+++ Provided records

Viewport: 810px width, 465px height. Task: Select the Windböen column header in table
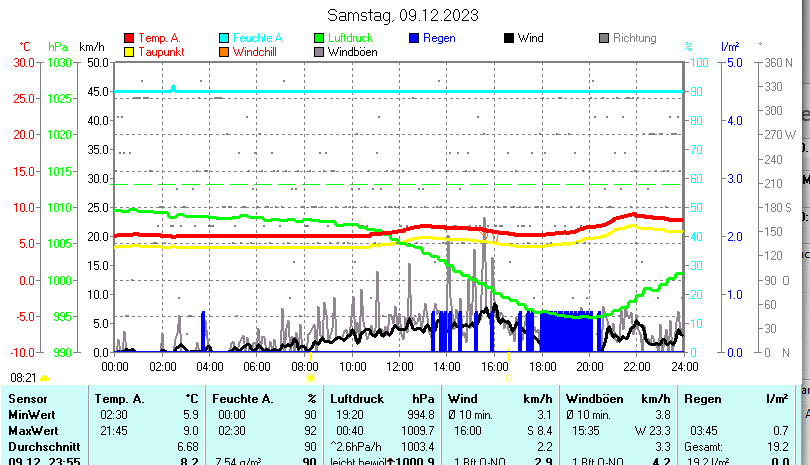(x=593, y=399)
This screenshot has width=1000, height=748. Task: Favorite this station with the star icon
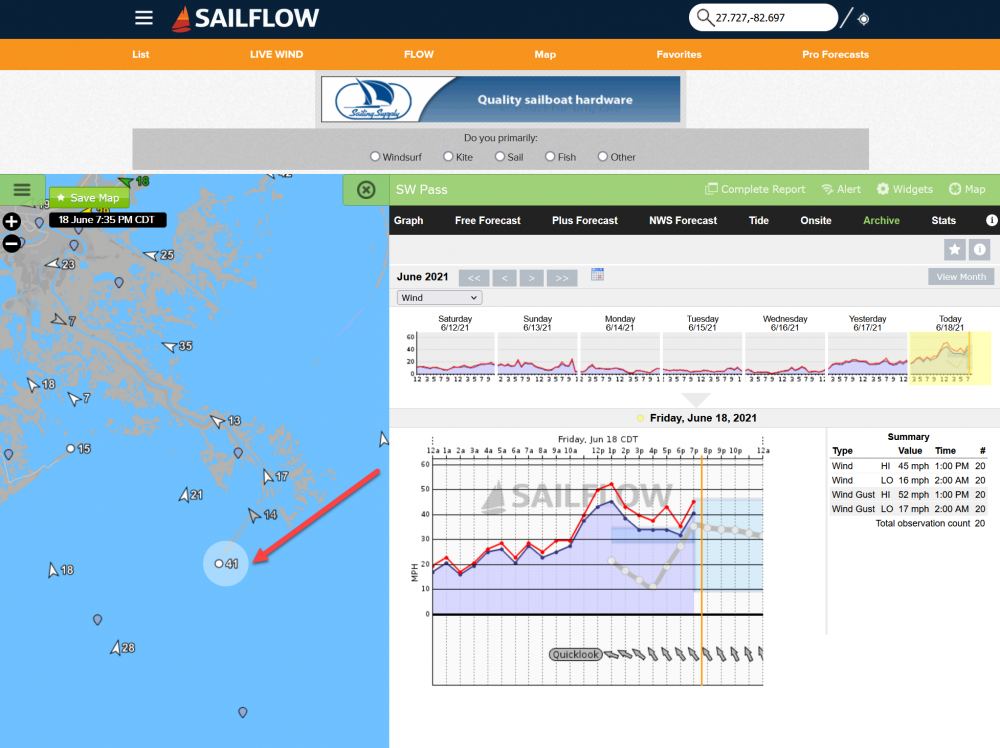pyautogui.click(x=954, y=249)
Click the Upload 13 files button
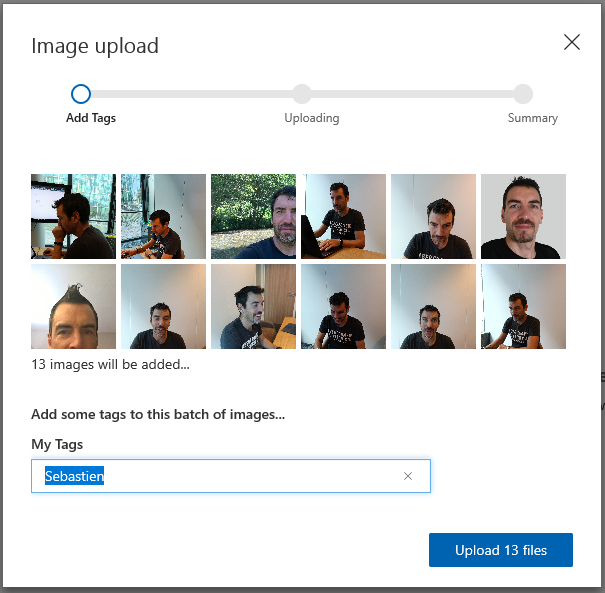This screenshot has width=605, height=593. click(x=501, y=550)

++++++

Render the data above as a JSON list of strings with one string per line, skipping blank lines. Leave the pictures out.

[
  "Viewport: 810px width, 465px height. Task: Select the Windböen column header in table",
  "(x=593, y=399)",
  "This screenshot has width=1000, height=748. Task: Favorite this station with the star icon",
  "pyautogui.click(x=954, y=249)",
  "Click the Upload 13 files button",
  "This screenshot has width=605, height=593. click(x=501, y=550)"
]